Frank Black Francis: the beginning and the end. One could treat these two dramatically different discs as bookends to Pixies history if the band hadn’t just completed a triumphant reunion tour, while talk of a new album continues. But the release of the first tapings of songs that ended up on Come On Pilgrim and Surfer Rosa, paired here with fundamentally new arrangements of familiar material, seems to represent both the first and final chapters of Volume One.
It’s Black Francis Demo, recorded by producer Gary Smith three days before the band went into Fort Apache studios, to which Pixies obsessives will be most drawn. Despite their existence as preparatory run-throughs, these acoustic readings of songs like “Isla De Encanta” and “Break My Body” are passionate, far from cursory performances that, stripped of complex arrangements, highlight the peculiar melodies at their heart.
But it’s the inclusion of Frank Black Francis that makes this essential. Recorded in Hackney last year with Andy Diagram and Keith Moliné (currently David Thomas’ Two Pale Boys), it sees Black take hold of some of the finest Pixies work and variously turn it inside out, strip it bare, dub it out or reduce it to brass rubbings, revealing how these bizarre tunes are capable of adapting to extreme surgery. The sweet but ghostly shell of “Caribou”, the eerie horns of “Nimrod’s Son”, the Colliery Brass Band take on “The Holiday Song”: it’s all as exciting as hearing Come On Pilgrim for the first time.
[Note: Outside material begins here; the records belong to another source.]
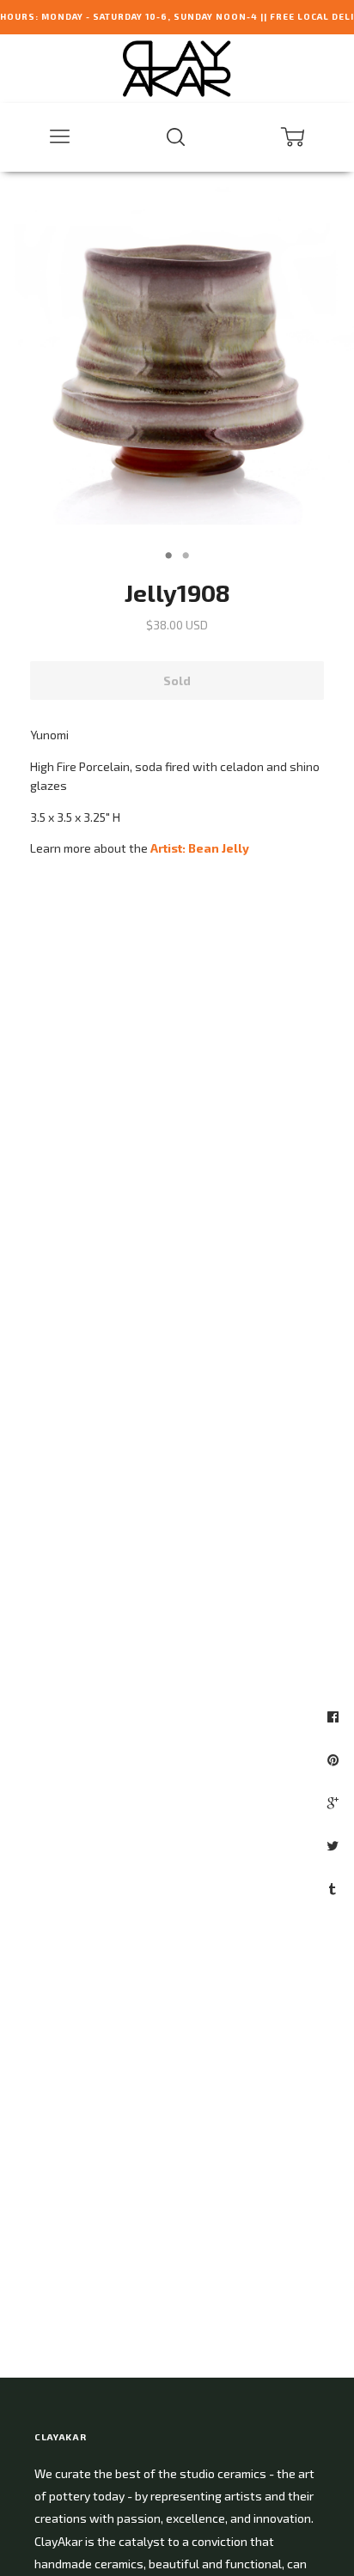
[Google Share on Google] (335, 1802)
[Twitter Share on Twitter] (335, 1845)
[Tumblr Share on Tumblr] (335, 1888)
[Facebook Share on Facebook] (335, 1716)
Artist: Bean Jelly (199, 848)
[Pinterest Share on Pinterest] (335, 1759)
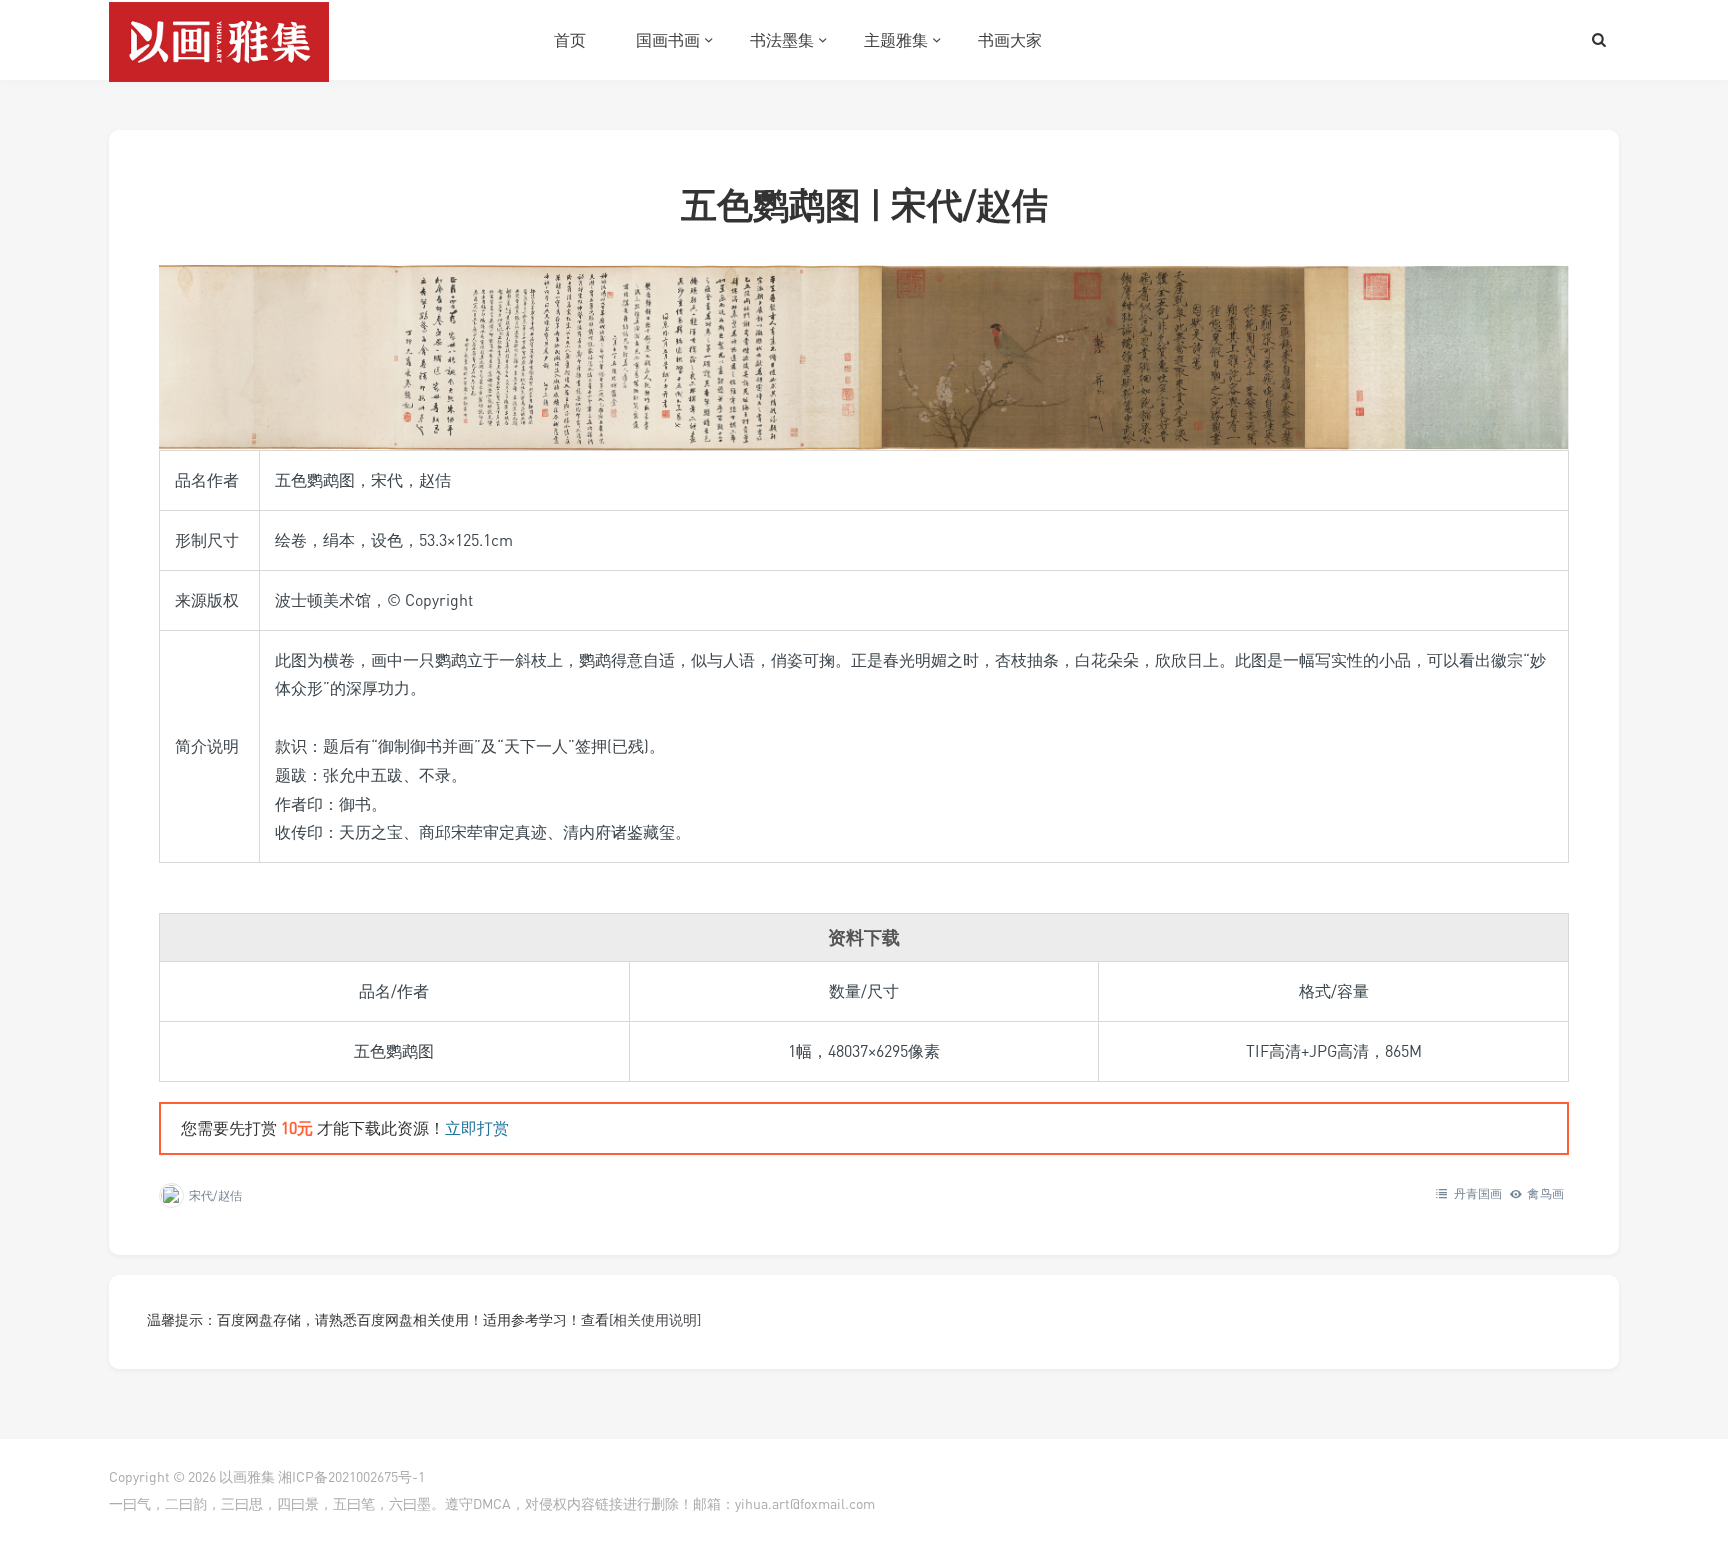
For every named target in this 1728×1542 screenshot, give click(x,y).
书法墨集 (782, 40)
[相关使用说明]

If Black’s decision to experiment with his earliest work highlights the comparative banality of his recent solo material, one can only hope that the experience reinvigorates him in the future as much as it has here.
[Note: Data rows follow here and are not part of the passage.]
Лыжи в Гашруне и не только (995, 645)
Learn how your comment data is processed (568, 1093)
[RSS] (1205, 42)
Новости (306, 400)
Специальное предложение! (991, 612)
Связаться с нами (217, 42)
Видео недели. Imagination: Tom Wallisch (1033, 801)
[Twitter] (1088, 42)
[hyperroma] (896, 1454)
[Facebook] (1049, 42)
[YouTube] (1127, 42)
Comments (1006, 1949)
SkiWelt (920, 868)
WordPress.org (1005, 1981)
Alone, perhaps, each of these CDs might appear to be somewhat scraping the Pixies barrel. But to pair them is, frankly, an inspired piece of marketing. Beginning with the very genesis of The Pixies, and ending with nothing short of a revelation, Frank Black Francis may be, as he himself calls it, “messing with the gospel”. But somehow, this revisiting of his roots seems paradoxically to have expanded his horizons.